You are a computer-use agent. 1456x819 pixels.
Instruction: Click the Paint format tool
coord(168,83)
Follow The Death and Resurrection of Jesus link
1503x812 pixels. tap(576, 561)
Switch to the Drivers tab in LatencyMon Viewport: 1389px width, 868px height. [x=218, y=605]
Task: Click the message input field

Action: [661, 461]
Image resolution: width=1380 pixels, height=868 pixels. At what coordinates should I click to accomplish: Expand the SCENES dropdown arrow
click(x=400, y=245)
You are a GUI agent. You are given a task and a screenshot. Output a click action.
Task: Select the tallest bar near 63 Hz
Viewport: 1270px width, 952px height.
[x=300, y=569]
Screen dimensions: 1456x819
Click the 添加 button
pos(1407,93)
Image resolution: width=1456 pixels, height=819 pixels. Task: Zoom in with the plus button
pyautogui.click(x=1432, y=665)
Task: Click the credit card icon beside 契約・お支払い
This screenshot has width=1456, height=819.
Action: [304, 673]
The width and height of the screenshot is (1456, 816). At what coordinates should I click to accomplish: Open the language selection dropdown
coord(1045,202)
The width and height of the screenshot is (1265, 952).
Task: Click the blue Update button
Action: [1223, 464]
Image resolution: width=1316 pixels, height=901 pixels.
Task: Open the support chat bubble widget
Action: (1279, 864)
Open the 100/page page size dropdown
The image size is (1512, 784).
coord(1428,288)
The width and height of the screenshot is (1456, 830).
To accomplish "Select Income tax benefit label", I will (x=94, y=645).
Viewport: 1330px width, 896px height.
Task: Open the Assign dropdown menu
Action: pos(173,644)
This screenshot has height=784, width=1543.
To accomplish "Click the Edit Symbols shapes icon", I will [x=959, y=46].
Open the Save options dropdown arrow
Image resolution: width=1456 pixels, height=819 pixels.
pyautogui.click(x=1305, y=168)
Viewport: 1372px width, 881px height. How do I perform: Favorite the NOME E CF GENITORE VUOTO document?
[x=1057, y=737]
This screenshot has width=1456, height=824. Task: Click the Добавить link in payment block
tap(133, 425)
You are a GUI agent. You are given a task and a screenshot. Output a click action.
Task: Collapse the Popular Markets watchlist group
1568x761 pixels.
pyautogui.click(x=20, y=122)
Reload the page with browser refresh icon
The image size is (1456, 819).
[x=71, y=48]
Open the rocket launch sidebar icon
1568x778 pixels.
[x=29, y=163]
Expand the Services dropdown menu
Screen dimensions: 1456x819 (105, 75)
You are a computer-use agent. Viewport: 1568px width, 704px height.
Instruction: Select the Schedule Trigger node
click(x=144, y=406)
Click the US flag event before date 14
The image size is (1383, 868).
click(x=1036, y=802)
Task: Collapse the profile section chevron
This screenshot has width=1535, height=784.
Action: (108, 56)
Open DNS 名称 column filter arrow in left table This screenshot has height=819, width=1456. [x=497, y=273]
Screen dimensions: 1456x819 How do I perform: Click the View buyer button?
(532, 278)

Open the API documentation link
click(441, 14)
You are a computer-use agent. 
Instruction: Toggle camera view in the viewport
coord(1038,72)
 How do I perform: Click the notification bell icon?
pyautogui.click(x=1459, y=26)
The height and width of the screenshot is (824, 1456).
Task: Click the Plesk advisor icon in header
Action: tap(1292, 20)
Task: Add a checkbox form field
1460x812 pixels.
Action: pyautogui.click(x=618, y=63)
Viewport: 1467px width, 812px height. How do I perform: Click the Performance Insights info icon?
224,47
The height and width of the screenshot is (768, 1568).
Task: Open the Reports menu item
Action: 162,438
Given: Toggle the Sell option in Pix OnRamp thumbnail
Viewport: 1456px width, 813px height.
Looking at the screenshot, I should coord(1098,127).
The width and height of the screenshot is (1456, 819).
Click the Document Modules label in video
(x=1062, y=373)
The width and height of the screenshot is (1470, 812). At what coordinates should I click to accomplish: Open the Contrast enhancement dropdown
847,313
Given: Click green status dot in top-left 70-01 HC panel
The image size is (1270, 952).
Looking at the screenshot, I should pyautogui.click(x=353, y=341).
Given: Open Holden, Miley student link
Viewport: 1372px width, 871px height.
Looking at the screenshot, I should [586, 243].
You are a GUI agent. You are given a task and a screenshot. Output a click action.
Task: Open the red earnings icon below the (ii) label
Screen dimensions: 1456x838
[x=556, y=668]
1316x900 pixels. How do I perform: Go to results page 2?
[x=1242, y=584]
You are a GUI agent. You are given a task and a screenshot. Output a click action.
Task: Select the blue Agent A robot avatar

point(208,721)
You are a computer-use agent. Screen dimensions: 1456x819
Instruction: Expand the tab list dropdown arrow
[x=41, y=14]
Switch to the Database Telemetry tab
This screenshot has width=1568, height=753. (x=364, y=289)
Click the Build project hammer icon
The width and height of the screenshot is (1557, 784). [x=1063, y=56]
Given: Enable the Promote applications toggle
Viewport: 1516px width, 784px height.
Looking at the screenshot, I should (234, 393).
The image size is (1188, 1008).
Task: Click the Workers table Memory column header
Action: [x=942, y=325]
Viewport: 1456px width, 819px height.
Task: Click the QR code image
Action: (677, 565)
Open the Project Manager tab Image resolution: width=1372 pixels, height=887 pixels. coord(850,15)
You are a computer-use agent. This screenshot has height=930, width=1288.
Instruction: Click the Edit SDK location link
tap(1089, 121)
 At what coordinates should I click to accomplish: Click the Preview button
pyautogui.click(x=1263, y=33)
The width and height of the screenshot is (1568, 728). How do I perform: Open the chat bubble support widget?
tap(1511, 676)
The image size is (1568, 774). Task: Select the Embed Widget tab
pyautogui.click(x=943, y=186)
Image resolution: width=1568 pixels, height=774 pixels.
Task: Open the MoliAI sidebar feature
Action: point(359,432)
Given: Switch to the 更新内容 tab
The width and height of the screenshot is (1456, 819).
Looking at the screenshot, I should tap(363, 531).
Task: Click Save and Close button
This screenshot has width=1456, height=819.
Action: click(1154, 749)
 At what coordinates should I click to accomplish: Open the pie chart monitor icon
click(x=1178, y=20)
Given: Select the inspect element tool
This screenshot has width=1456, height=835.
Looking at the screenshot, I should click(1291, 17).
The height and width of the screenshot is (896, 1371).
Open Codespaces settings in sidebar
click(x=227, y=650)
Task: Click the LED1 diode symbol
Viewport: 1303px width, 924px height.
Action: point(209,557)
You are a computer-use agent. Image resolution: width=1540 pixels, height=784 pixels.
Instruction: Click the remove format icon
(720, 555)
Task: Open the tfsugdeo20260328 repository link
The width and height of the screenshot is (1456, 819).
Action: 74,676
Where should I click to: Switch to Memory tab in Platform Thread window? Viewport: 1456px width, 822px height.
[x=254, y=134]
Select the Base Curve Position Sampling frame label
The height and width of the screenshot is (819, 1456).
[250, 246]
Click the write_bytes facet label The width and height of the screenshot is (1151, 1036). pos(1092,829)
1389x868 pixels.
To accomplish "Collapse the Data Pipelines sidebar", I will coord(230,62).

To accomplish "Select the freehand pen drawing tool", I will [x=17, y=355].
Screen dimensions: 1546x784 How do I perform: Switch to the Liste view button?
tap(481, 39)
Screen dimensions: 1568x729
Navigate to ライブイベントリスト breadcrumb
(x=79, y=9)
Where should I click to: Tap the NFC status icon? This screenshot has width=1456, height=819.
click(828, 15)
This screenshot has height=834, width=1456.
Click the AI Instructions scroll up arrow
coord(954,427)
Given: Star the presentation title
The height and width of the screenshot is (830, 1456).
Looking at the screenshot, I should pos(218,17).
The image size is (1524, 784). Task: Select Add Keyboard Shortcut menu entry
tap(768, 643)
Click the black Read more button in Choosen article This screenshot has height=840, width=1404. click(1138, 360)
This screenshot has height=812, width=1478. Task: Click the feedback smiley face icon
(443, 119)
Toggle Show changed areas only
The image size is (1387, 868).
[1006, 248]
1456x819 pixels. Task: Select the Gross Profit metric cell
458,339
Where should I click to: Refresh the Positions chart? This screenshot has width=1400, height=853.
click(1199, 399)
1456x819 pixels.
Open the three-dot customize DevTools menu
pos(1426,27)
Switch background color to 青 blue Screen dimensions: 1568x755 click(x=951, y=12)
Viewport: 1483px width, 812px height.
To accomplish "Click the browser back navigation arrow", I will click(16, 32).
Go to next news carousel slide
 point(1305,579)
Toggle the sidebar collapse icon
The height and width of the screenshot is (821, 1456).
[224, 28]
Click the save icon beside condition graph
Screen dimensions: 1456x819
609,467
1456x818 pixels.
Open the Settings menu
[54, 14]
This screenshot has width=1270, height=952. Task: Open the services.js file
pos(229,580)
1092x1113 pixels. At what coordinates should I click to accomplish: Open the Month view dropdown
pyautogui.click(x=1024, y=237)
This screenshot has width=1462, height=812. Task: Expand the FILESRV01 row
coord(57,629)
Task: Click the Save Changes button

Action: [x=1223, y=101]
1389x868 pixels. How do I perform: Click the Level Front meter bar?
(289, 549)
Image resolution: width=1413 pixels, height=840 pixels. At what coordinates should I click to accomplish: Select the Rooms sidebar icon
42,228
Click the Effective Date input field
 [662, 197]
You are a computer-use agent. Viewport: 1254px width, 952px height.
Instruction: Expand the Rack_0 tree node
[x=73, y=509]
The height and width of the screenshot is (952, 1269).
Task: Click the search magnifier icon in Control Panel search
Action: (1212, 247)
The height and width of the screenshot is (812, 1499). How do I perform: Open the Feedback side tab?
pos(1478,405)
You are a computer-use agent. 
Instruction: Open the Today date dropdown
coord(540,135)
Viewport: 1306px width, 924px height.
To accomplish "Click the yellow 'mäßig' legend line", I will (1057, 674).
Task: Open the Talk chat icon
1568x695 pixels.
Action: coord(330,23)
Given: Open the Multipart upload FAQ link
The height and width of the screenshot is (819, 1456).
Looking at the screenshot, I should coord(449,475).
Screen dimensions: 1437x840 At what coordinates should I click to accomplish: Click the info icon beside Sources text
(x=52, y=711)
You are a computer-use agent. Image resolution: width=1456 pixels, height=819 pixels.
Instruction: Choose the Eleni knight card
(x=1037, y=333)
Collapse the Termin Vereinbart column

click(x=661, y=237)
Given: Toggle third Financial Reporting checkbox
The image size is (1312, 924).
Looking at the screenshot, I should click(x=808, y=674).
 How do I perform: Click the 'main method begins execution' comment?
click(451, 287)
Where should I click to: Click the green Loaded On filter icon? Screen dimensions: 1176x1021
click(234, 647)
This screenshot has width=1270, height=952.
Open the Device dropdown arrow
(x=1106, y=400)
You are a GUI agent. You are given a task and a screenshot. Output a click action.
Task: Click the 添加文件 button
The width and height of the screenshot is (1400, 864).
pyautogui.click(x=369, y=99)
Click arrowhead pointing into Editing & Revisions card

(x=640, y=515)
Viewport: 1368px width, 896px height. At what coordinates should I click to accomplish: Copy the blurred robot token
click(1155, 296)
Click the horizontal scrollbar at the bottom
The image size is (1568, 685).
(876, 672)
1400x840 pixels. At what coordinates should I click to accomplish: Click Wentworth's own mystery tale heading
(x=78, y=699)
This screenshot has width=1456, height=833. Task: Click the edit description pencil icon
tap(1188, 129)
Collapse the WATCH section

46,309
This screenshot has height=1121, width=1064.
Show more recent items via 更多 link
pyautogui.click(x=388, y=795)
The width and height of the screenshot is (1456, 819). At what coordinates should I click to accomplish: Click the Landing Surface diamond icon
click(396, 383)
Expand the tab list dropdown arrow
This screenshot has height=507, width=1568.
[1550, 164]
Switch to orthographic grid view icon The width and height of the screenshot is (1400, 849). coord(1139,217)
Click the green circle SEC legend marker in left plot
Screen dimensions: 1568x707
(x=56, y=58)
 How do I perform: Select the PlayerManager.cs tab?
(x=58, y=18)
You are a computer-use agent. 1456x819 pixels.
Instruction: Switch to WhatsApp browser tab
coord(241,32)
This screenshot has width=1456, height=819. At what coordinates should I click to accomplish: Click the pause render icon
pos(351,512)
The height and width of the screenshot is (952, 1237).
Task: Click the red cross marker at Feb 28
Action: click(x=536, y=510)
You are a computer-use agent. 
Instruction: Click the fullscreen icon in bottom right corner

Work required: Everything from the line with "Task: Collapse the Popular" through the line with "Click the US flag event before date 14" should be written out exactly as it appears above, end lines included, and nothing outside that range.

Answer space:
Task: Collapse the Popular Markets watchlist group
1568x761 pixels.
pyautogui.click(x=20, y=122)
Reload the page with browser refresh icon
The image size is (1456, 819).
[x=71, y=48]
Open the rocket launch sidebar icon
1568x778 pixels.
[x=29, y=163]
Expand the Services dropdown menu
Screen dimensions: 1456x819 (105, 75)
You are a computer-use agent. Viewport: 1568px width, 704px height.
Instruction: Select the Schedule Trigger node
click(x=144, y=406)
Click the US flag event before date 14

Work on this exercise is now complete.